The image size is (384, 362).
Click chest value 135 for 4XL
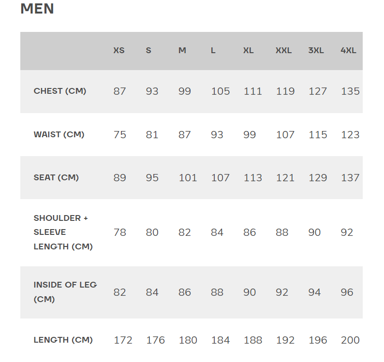point(350,91)
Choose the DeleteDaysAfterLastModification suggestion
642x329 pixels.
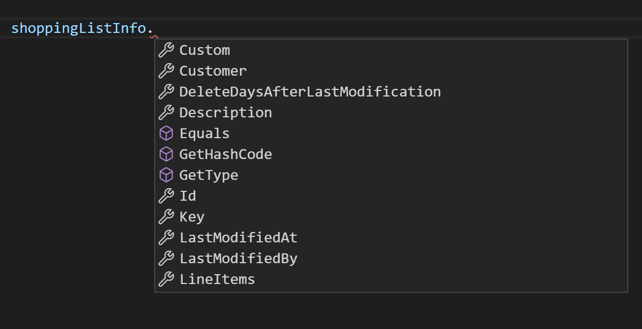pos(310,92)
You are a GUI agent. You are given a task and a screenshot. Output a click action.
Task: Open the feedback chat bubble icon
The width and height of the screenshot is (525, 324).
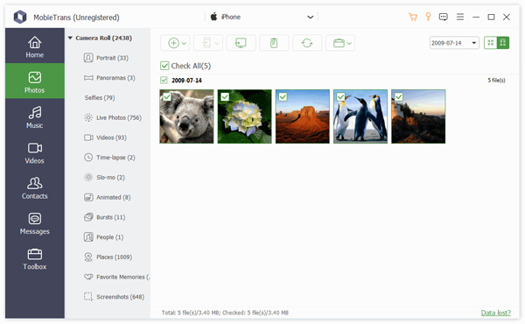pos(444,17)
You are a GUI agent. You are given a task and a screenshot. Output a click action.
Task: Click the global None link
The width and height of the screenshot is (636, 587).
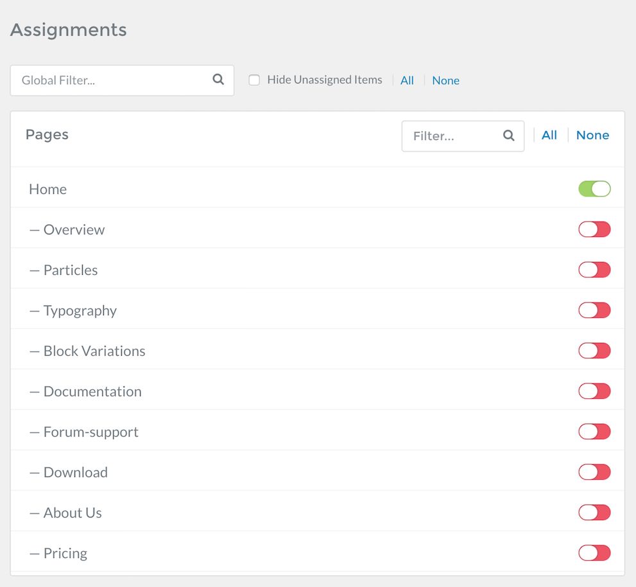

------------------------------------------------------------------------

ASSIGNMENT: Give back exactly the lines from the line with "Task: Open the feedback chat bubble icon" through the end of the records, both included; keep all pictures out.

FINISHED TASK:
Task: Open the feedback chat bubble icon
The width and height of the screenshot is (525, 324).
pos(444,17)
You are a GUI agent. You are given a task and a screenshot. Output a click action.
Task: Click the global None link
The width and height of the screenshot is (636, 587).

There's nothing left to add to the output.